Job A
Copy out everything from "## Speedy Petey" down to "bad for you." in the forum thread, replacing "hard headed" with "stubborn".
Job B
In the forum thread about lineman work, who does Speedy Petey say the retired linemen are in better shape than?
Job C
Write a continuation of the forum thread about lineman work, starting after its last post.
** Opening Text block block **
That has been my experience with more like 75% of them out east.


----------



## Speedy Petey

MechanicalDVR said:


> If you are too hard headed to realize it's a job that one can't do forever and it takes a huge toll on your body I actually feel bad for you.


Well, in my experience they have enough manpower to ease the physical burden. And I know of several guys who were older when I started and are now retired. These guys are in better shape than most old men I know, especially retired IBM'ers who mostly sat at a desk all day.






MechanicalDVR said:


> I equate the job to ditch digging, okay for kids but not a career many will last in 30 years without orthopedic and other health problems.


If you equate being a lineman to being a ditch digger then I question that you've ever been in this trade. 





MechanicalDVR said:


> Maybe lose the confrontational attitude of always looking to argue with me and look at the larger picture before you bark young man.


I will not dignify this with a reply.
** Closing Text block block **
** Opening Data provided block **
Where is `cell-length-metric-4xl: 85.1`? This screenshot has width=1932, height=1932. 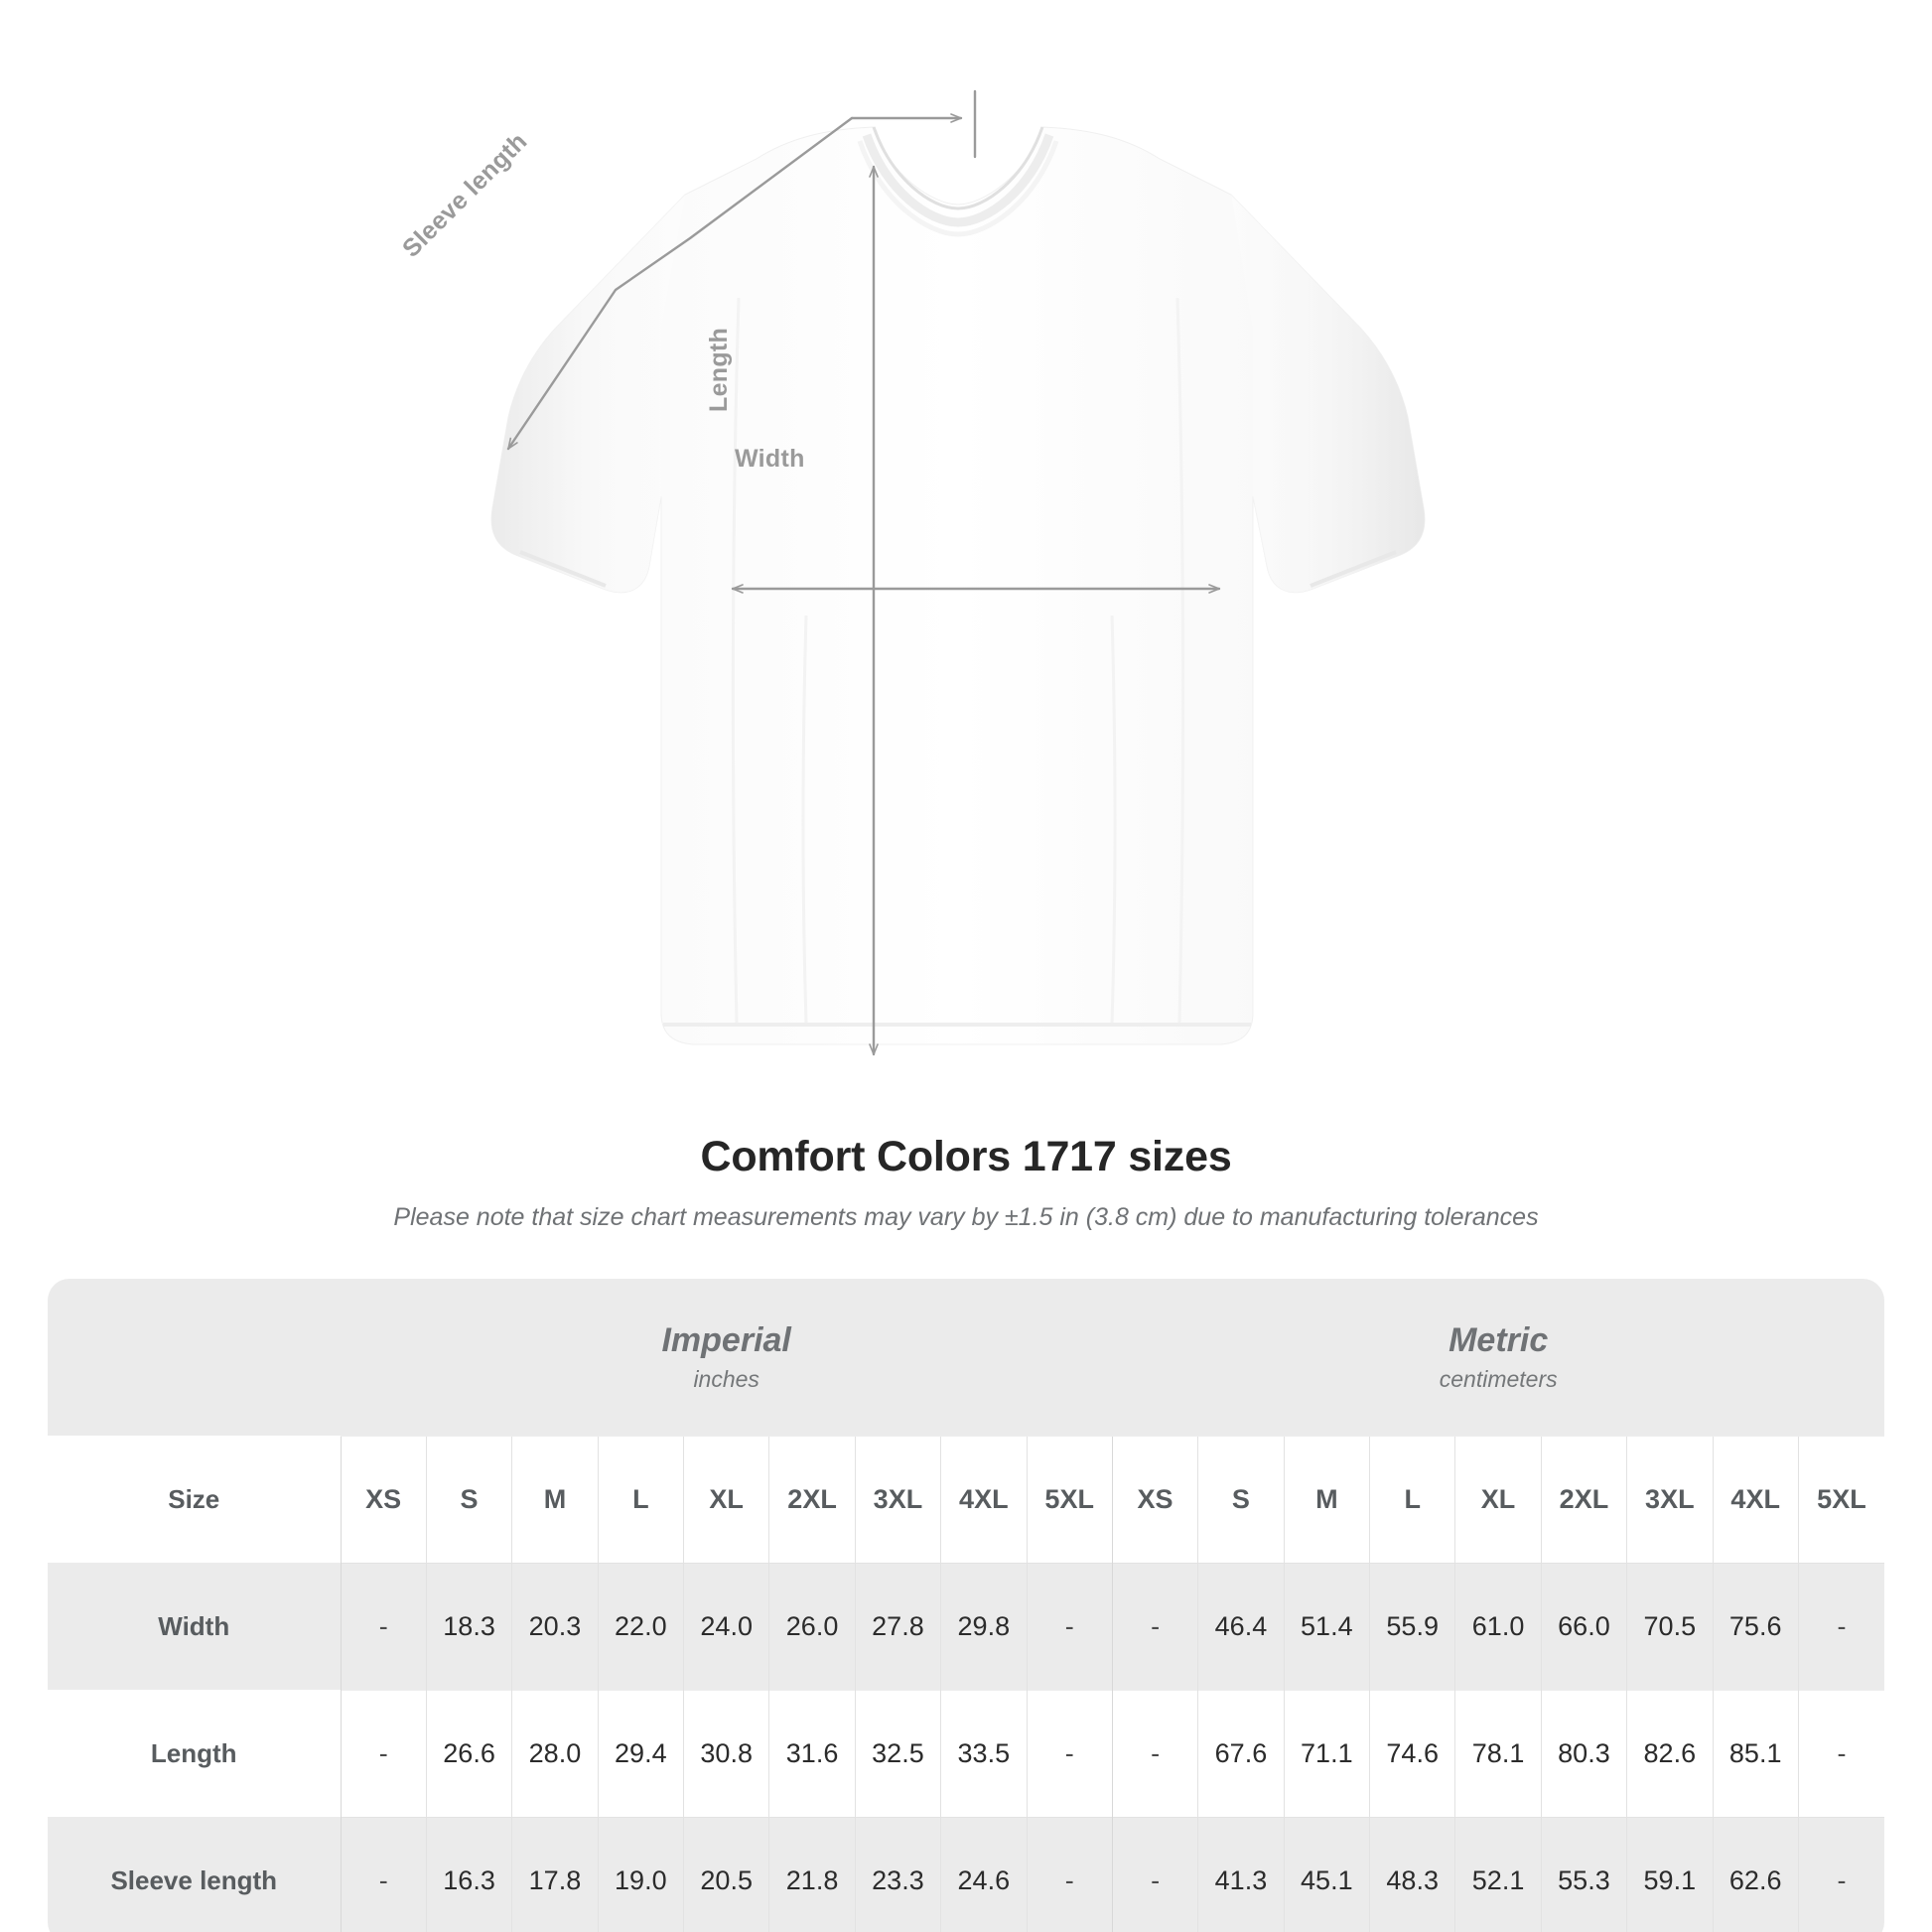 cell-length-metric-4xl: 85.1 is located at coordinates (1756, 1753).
** Closing Data provided block **
** Opening Data provided block **
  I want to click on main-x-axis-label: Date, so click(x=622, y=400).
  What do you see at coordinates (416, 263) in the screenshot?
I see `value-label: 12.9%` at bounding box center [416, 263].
** Closing Data provided block **
Answer area A
## Speedy Petey

MechanicalDVR said:


> If you are too stubborn to realize it's a job that one can't do forever and it takes a huge toll on your body I actually feel bad for you.

Answer area B
Most old men Speedy Petey knows, especially retired IBM'ers who mostly sat at a desk all day.

Answer area C
----------



## splatz

Joe Robert said:


> The trade has become a lot less less physically demanding than it was even 15 years ago (the old men say).


I remember talking to a lineman that I used to subcontract in about that time frame, it would have been 15 years ago or maybe a little longer. He was bitching about how these new kids were not learning to climb with their spikes, scared to hang a ladder off a wire, etc. I think he called them "bucket babies" LOL. If you aren't working for a shoddy shop, things are pretty safe these days. 

I did some work for years for another utility contractor before their shop closed, I still keep in touch with a couple people from there, they work at the union hall now. The owner was a great employer, did things right and treated people very well, very fairly. 

When they were in the process of closing, he told me a little about what the men there were making, what the men at the utility companies were making, and what their non-union competition was paying. 

Without wanting to get too controversial, the disparity between union and non-union compensation in line work is MUCH bigger than it is for wireman work. The union contractors in this area and I suspect in most areas are going to struggle between disasters, and the union linemen aren't going to get the steady work they used to.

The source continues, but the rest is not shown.